▸ **How to complete this task**:
From the first line to the last, set down the material exactly and drop every picture.
-*-*-
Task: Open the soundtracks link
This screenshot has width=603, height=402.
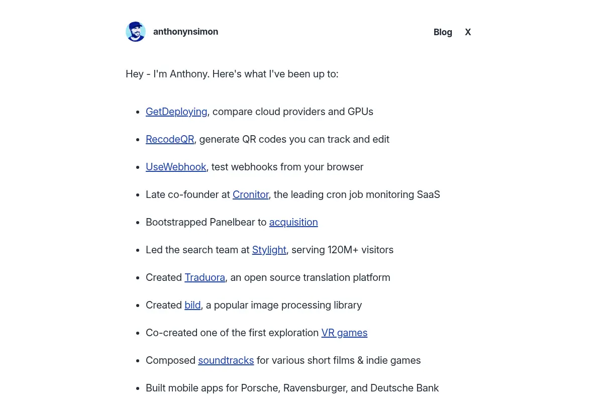Action: 226,360
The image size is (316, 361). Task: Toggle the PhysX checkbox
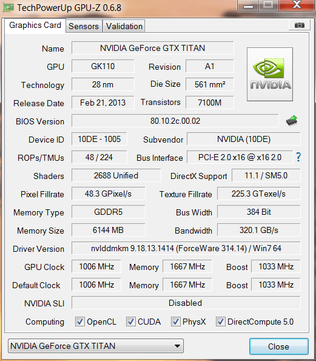[176, 322]
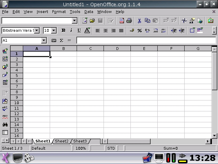Screen dimensions: 218x164
Task: Open the Format menu
Action: (59, 12)
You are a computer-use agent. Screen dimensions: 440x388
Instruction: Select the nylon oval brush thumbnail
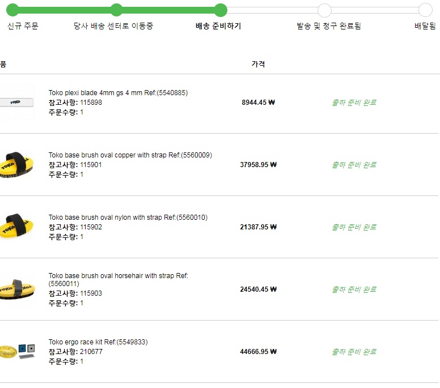[x=16, y=227]
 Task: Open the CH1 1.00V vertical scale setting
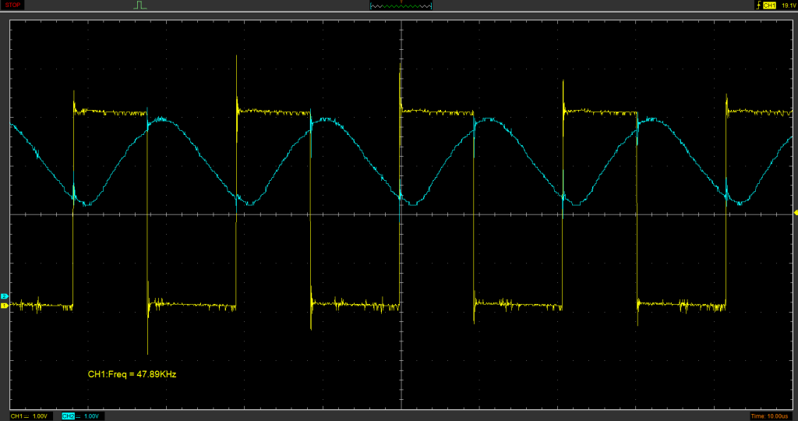(40, 416)
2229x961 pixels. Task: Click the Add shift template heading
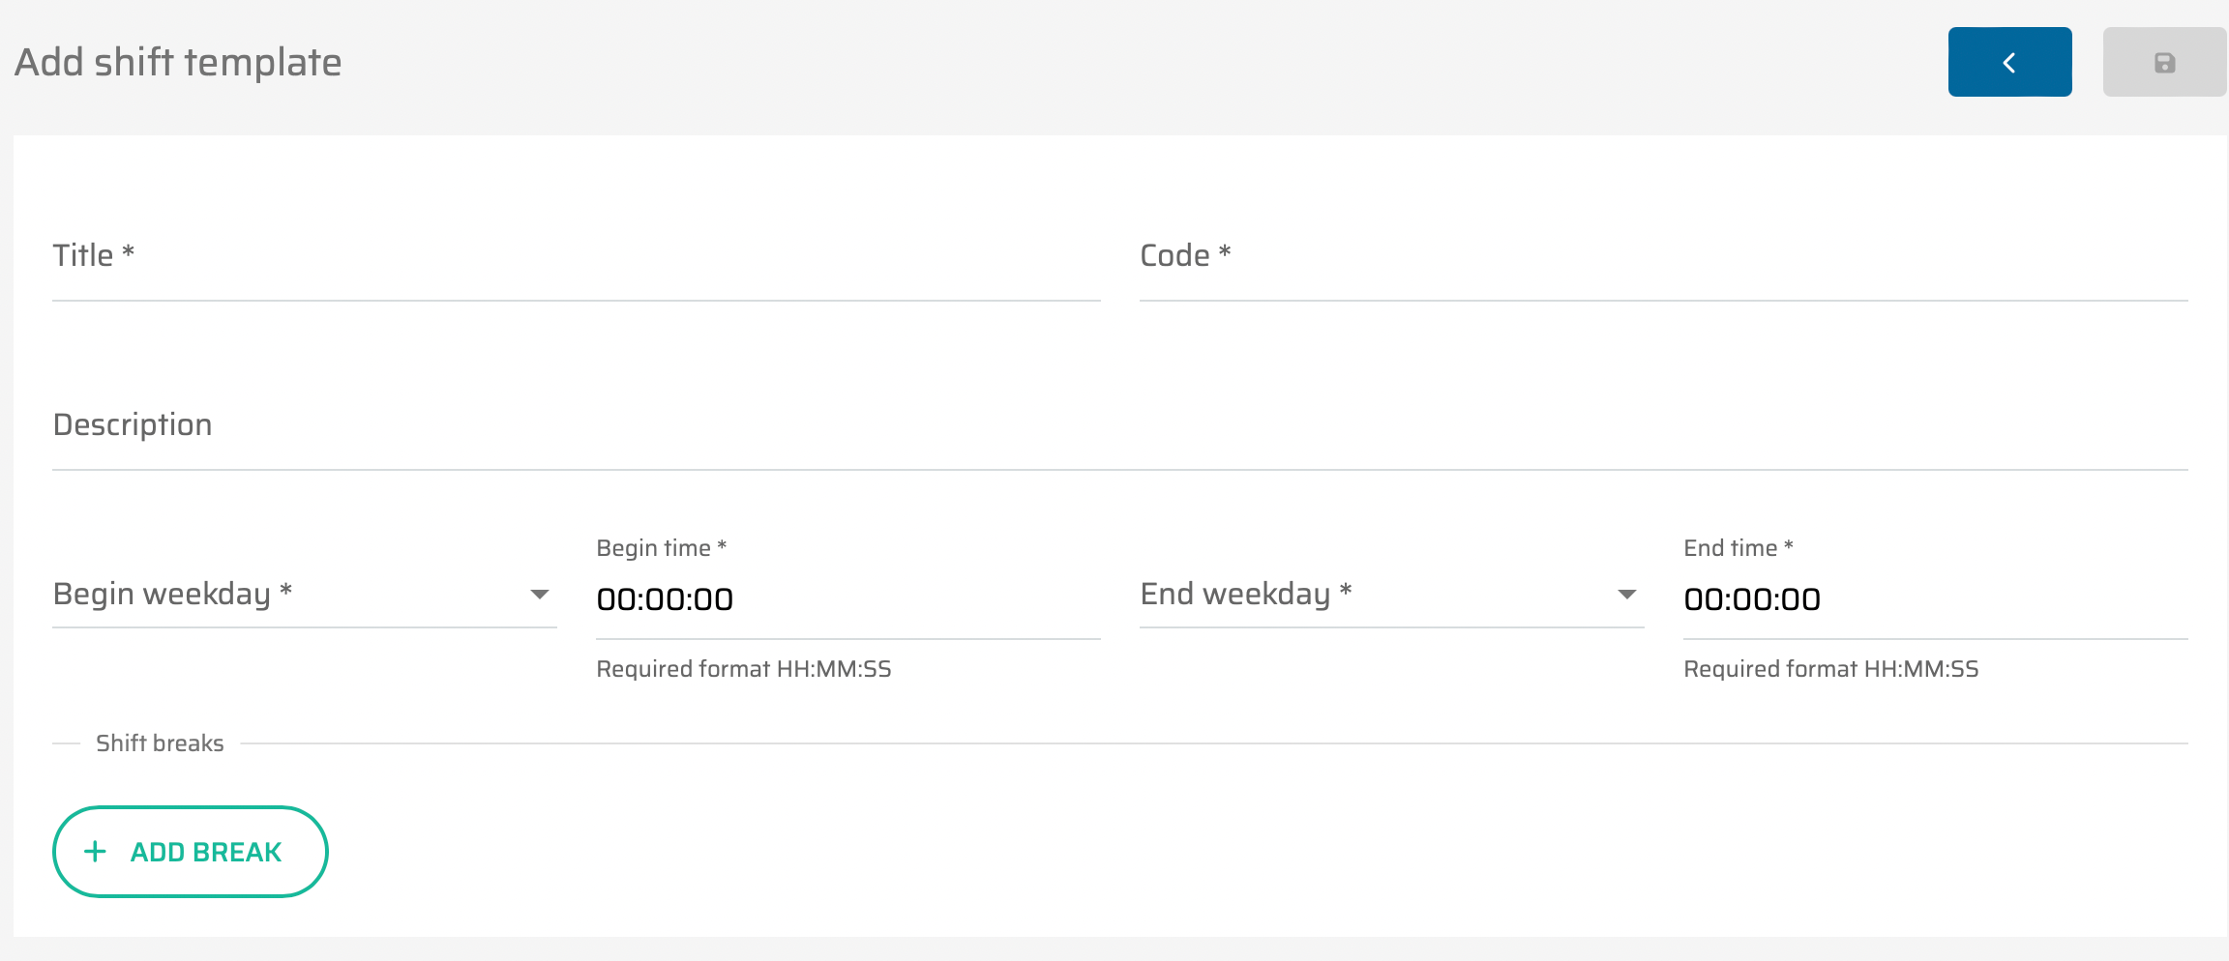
-*-*-
▸ **Output of the task**:
Task: Open the soundtracks link
This screenshot has width=603, height=402.
Action: 226,360
The image size is (316, 361). Task: Toggle the PhysX checkbox
[176, 322]
Screen dimensions: 218x164
Task: Open the Format menu
Action: (59, 12)
You are a computer-use agent. Screen dimensions: 440x388
Instruction: Select the nylon oval brush thumbnail
[x=16, y=227]
 Task: Open the CH1 1.00V vertical scale setting
(40, 416)
2229x961 pixels. Task: Click the Add shift template heading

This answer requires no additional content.